Acer has today lifted the lid on the first known tablet to run Google’s Chrome OS out of the box.

While the device did make a brief unofficial appearance on the internet earlier this year, today marks the official launch of the Chromebook Tab 10, which is an education-focused tablet that’s designed to “promote engagement and collaboration between students and teachers,” according to a statement issued by the company today.

Chrome OS was first announced by Google back in 2009, though the first retail machines didn’t arrive on the market until 2011. Chrome OS is an operating system whereby Google’s Chrome browser serves as the primary mechanism for accessing services in the cloud via web apps.
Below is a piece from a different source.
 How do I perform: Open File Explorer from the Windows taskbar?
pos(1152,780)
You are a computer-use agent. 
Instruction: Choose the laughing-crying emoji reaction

So far, Chrome OS has pretty much been limited to laptop-style devices, though Google has previously told users to expect tablets running Chrome OS at some point.

The Acer Chromebook Tab 10 will be aimed at K-12 classrooms, and the Taiwanese tech giant will be hoping to emulate the success of Chromebooks in U.S. classrooms with a different form factor.

Above: The Chromebook Tab 10

“The Acer Chromebook Tab 10 combines advances in hardware and application support to enable more meaningful learning for an even wider range of K-12 students,” noted James Lin, general manager of consumer notebooks for the IT Products Business group at Acer. “The new Acer Chromebook Tab 10 encourages students to discover new ways of understanding the world around them.”

The device weighs in at 550 grams and sports a 9.7-inch QXGA IPS touch display, with a 2048 x 1536 resolution. It also ships with 4GB of RAM and 32GB of storage.

The Acer Chromebook Tab 10 will cost $329 and will be sold in the educational and commercial realms across North America from April, while it will land in Europe and other markets in May for €329.